__Opdrachten__:
• A. Hernoem in de tekst over de energieregulatoren "VREG" tot "Vlaamse regulator" en geef het stuk opnieuw weer, beginnend bij "Op het vlak" en eindigend bij "VREG gegeven is.".
• B. Welke taak heeft de VREG volgens de tekst over de energieregulatoren met betrekking tot de eindprijzen voor energieverbruikers?

__Gegeven tekst__:
Op het vlak van de eindprijzen voor energieverbruikers heeft de VREG een duidelijk toegewezen taak van opvolging van de elektriciteits- en gasprijzen van huishoudelijke afnemers (artikel 3.1.3, 1°, c), Energiedecreet). Zij moet ook “de afnemers van elektriciteit en aardgas [informeren] over de prijzen en voorwaarden die de leveranciers hanteren, met inbegrip van het aanbieden of laten aanbieden van een objectieve vergelijking van die prijzen en voorwaarden” (artikel 3.1.3, 4°, b), Energiedecreet). Het Waalse Energiedecreet legt de Waalse energieregulator CWaPE geen vergelijkbare specifieke verplichtingen op. Ook in de Brusselse wetgeving vindt men geen zo duidelijke opdracht aan Brugel als in Vlaanderen aan de VREG gegeven is.

__Het materiaal__:
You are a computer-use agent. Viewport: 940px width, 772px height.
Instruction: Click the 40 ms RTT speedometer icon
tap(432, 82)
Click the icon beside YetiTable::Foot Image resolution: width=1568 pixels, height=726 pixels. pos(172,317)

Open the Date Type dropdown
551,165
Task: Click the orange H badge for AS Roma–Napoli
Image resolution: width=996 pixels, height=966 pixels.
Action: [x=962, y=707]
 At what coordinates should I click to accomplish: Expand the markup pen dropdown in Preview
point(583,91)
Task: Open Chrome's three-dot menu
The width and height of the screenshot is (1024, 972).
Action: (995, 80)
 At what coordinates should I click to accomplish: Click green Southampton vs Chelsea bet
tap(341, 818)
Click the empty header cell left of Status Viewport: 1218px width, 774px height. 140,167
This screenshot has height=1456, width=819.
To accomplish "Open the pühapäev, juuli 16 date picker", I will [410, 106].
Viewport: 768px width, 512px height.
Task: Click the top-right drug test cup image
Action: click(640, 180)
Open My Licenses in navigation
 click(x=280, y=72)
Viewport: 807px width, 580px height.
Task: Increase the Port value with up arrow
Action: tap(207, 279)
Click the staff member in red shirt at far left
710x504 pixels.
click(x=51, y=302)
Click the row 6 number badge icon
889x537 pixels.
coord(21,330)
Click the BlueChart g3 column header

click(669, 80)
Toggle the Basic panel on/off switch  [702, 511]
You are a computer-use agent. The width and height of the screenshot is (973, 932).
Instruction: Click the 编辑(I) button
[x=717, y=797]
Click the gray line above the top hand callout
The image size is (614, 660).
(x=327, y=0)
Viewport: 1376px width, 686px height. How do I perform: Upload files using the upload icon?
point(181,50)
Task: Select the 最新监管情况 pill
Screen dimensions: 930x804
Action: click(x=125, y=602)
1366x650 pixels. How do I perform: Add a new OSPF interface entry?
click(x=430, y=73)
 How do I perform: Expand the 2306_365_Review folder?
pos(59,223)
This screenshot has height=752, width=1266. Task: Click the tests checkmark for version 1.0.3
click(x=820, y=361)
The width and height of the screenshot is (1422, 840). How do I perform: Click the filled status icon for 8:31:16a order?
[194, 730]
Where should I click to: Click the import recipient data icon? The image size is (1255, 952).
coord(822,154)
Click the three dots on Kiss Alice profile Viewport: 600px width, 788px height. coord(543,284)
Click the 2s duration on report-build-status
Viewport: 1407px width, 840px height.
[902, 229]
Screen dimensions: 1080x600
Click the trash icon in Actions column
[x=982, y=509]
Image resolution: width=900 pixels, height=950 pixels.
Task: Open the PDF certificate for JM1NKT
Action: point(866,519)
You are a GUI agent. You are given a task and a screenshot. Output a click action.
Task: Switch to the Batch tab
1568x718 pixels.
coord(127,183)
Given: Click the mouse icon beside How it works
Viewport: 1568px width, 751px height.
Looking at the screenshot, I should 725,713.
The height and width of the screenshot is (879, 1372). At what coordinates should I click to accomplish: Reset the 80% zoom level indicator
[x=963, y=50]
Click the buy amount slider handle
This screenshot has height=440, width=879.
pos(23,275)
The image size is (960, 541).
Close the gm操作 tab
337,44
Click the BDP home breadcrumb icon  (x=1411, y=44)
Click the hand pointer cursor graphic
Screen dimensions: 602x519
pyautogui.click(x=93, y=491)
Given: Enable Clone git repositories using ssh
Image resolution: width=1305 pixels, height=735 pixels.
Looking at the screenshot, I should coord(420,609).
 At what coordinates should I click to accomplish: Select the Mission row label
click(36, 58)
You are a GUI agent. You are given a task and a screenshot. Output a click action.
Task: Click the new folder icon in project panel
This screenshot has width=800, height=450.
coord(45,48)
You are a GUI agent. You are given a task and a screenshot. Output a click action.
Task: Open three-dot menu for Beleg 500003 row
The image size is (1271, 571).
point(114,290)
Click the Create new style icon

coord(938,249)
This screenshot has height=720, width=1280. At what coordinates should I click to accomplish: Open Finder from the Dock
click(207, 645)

__Antwoorden per opdracht__:
• A.
Op het vlak van de eindprijzen voor energieverbruikers heeft de Vlaamse regulator een duidelijk toegewezen taak van opvolging van de elektriciteits- en gasprijzen van huishoudelijke afnemers (artikel 3.1.3, 1°, c), Energiedecreet). Zij moet ook “de afnemers van elektriciteit en aardgas [informeren] over de prijzen en voorwaarden die de leveranciers hanteren, met inbegrip van het aanbieden of laten aanbieden van een objectieve vergelijking van die prijzen en voorwaarden” (artikel 3.1.3, 4°, b), Energiedecreet). Het Waalse Energiedecreet legt de Waalse energieregulator CWaPE geen vergelijkbare specifieke verplichtingen op. Ook in de Brusselse wetgeving vindt men geen zo duidelijke opdracht aan Brugel als in Vlaanderen aan de Vlaamse regulator gegeven is.

• B. De opvolging van de elektriciteits- en gasprijzen van huishoudelijke afnemers.